Here is some of the vocabulary used by the application.

Collections

These are units documents and entity data used to group items in Aleph. This can be the name of an imported directory, database, or something more abstract, such as the name of an organisation or web site that has been ingested. It can also be used to group documents and entities relevant to a particular investigation.

Documents

These are the basic search results in Aleph. They can either be text documents (in which case they are expected to have a number of pages and are shown as a PDF in the user interface), or tabular documents (in which case they can have multiple sheets, each with a number of records. They will be shown as tables in the user interface).

Foreign IDs

These exist both for documents and collections. They are a little piece of text used to identify the origin of information, e.g. the URL of a crawled document, or the path of an imported folder. Used to avoid duplicate imports when importing the same content twice.

Ingestors

Plug-ins to the Aleph engine which accept crawled files and attempt to extract text pages or tabular rows from them so that they can be imported into the system. Ingestors for common file formats like Word documents, PDF files or CSV spreadsheets are included, but more exotic types can be supported by programming additional ingestors.

Analyzers

Is what Aleph runs after the documents have been ingested. They are used to extract additional information from a document. Examples include the extraction of entities and language detection. Again, new analyzers can be added through the plug-in system.

Plugins

To Aleph, plugins are Python classes in a Python distutils package which are exposed via the entry_points mechanism. These include crawlers, ingestors and analyzers. See setup.py in the repository root for examples.

Metadata

This is used to describe the content of individual documents in Aleph.
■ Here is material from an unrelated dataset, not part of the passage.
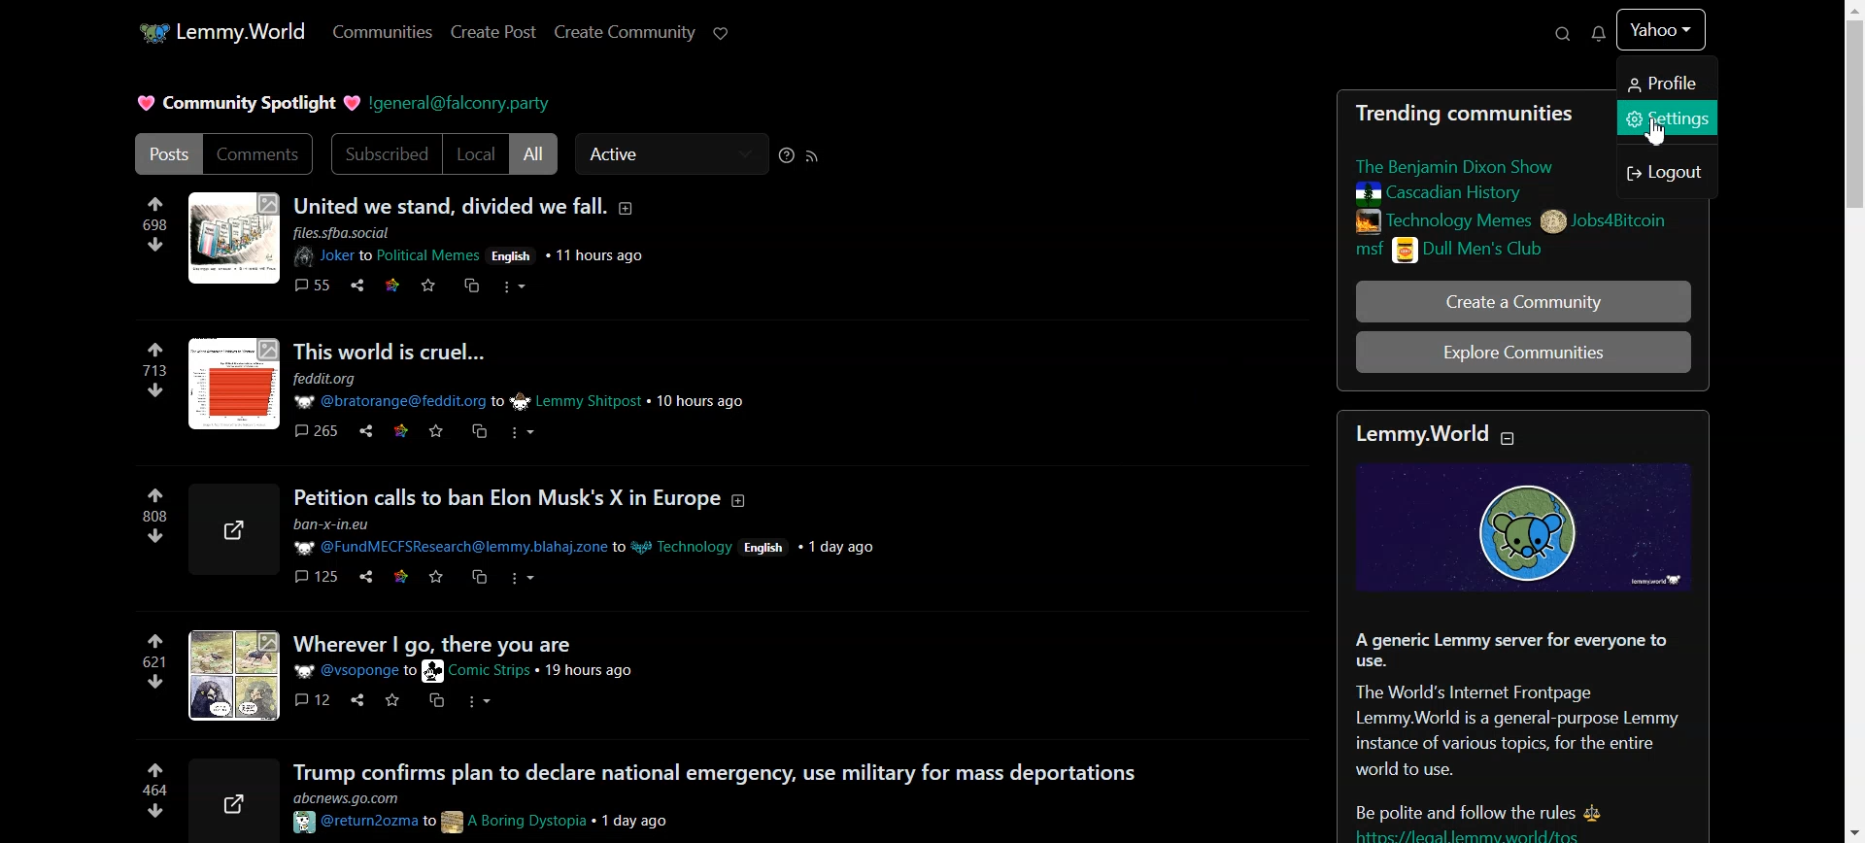 Image resolution: width=1865 pixels, height=843 pixels. What do you see at coordinates (766, 547) in the screenshot?
I see `/ English` at bounding box center [766, 547].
Common metadata fields include:

  • title: a short document title (will be extrapolated from the file name, if none is given).
  • summary: an optional short description, usually less than 200 characters.
  • file_name: the basename of the imported file, e.g. Source_Data.xlsx. If not provided, this will be guessed from the source_url or source_path)
  • foreign_id: see above, e.g. a source URL, or foreign systems ID
  • extension: e.g. pdf, csv, without the dot
  • mime_type: e.g. text/csv, application/pdf
  • source_url: e.g. http://source.com/documents/Source_Data.xlsx
  • source_path: local import path, e.g. /tmp/Source_Data.xlsx
  • languages: a list of lowercase two-letter ISO 3166-1 language codes, e.g ['ja', 'en']
  • countries: a list of lowercase two-letter ISO country codes, e.g ['jp', 'en']
  • dates: a list of ISO 8601 dates relevant to the document, eg. ['2001-01-28']
  • keywords: a list of key phrases.
  • emails: email addresses extracted from the text.
  • headers: a hash of the headers received upon download of the document via HTTP.
  • content_hash: a SHA-1 checksum of the data (automatically generated).

Other fields can be added, but they will not usually be shown in the user interface.